[ABOUT THIS EXERCISE]: Copy out each line of the entries where the word "computer" is present.

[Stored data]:
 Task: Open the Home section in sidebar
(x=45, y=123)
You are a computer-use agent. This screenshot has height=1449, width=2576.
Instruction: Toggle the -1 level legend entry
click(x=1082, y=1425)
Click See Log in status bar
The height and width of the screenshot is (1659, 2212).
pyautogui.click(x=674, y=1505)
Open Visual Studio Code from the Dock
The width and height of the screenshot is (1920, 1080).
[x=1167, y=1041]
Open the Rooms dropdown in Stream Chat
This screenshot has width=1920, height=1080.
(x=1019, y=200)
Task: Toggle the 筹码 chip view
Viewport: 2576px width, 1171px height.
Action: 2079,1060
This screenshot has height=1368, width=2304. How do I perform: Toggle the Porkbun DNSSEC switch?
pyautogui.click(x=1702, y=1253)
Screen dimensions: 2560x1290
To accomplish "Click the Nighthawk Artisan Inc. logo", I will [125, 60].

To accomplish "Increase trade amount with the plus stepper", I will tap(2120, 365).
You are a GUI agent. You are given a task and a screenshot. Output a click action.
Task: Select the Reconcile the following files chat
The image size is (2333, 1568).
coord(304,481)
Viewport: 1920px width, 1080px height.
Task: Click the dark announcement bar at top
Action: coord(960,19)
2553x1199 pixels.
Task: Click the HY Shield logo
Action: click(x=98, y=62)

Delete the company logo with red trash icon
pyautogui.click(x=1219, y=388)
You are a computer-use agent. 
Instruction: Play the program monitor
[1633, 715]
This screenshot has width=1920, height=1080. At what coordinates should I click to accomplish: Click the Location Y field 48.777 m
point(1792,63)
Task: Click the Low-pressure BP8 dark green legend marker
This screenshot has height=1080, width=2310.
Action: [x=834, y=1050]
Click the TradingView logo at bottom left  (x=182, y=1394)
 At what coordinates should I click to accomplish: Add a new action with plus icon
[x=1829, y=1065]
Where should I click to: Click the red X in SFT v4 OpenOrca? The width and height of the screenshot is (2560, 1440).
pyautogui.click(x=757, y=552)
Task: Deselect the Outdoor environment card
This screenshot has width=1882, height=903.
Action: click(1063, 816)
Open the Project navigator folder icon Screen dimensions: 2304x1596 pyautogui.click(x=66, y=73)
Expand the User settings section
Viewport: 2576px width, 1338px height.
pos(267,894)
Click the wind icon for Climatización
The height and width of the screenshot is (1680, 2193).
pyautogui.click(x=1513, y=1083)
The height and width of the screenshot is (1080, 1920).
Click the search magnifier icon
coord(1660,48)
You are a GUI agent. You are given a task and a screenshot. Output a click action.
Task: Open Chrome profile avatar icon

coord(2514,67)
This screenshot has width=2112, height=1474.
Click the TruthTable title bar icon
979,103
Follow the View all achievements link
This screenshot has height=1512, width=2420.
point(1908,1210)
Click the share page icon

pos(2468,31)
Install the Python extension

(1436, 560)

[PROBLEM SOLUTION]:
You are a computer-use agent. This screenshot has height=1449, width=2576.
You are a computer-use agent. 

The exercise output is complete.